408 – Ireland
In A.D. 408, an Irish king desperate to save his clan raids the Welsh coast for slaves and plunder. But when he steals Anwyn across the sea, a Roman patrician’s son embarks on an impossible quest to bring her back.
Macrath will do anything to save his clan, a people cursed after the red wolf appeared to him three years ago. When he returns from a disastrous raid, he pleads with Athairne, an outcast druid, for help. Athairne receives a vision from the Great Light that conflicts with one from Dagda, the traditional god of their Celtic people. But Macrath rejects the vision. He breaks an age-old taboo. He raids the shores of distant Britannia.

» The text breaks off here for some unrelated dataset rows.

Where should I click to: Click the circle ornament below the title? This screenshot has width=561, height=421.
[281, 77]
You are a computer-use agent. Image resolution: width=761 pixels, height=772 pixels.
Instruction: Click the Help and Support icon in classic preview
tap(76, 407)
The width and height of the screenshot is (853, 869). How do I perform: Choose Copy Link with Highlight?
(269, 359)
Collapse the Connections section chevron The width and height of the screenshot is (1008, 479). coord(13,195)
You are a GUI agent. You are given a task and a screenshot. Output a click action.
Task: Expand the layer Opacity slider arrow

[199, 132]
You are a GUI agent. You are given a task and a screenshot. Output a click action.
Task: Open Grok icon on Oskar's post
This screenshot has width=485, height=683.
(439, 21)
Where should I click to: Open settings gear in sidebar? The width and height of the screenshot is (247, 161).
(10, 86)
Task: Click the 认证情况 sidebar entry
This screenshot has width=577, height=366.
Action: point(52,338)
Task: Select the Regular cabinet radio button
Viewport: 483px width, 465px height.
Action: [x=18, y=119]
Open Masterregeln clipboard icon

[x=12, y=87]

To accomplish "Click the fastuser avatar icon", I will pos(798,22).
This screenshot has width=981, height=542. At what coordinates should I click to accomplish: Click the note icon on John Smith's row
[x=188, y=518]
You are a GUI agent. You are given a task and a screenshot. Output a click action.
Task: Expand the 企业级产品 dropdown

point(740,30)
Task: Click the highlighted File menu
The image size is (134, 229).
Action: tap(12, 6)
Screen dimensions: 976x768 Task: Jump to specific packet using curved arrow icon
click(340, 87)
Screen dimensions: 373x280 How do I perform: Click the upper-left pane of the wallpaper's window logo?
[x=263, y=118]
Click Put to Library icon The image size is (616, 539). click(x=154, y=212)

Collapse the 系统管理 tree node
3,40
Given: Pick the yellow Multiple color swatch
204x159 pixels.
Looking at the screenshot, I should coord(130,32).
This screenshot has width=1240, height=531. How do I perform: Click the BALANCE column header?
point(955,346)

Anwyn’s a spunky lass looking forward to her marriage with Quintus, a Roman patrician’s son. But when the men of her family’s Welsh villa leave to seek help from the departing Roman legions, Macrath’s raiders steal her into slavery across the sea. Gradually, as Macrath shows her kindness and she realizes she’ll never see home again, she develops feelings for her captor.
When a distraught Quintus discovers his love has been stolen, he sets sail with men and weapons. He’s a skilled swordsman, but no one has ever returned from Hibernia, a wild and untamed land ruled by treacherous druids, powerful kings, and warring clans. They live and they die by the sword. They kill or enslave foreigners. And they sacrifice to pagan gods. Yet he vows to bring her back.
From the shadows comes the red wolf. Half again as large as any earthly carnivore, is it a supernatural creature as some claim? Macrath blames it for cursing his clan. Having tasted the blood of men, it now stalks both Macrath and Quintus.
Against such obstacles, how can Quintus ever find his betrothed? Even then, will he have to win her back? Will the Great Light save Macrath’s clan? Or will the red wolf undo everything?
The Slaves Of Autumn is not only a love story set in history, but a tense action adventure, an epic saga that will transport the reader from wealthy Roman villas to the thatch-roofed villages of ancient Celtic Ireland, and its world of deceitful druids, sword-wielding warriors, powerful kings, and early Christians.